Dataset extract -
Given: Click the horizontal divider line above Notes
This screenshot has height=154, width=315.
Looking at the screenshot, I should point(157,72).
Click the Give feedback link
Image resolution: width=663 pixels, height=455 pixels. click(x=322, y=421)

Work to be completed - Print every line of the material above exactly.

Your response -
Given: Click the horizontal divider line above Notes
This screenshot has height=154, width=315.
Looking at the screenshot, I should point(157,72).
Click the Give feedback link
Image resolution: width=663 pixels, height=455 pixels. click(x=322, y=421)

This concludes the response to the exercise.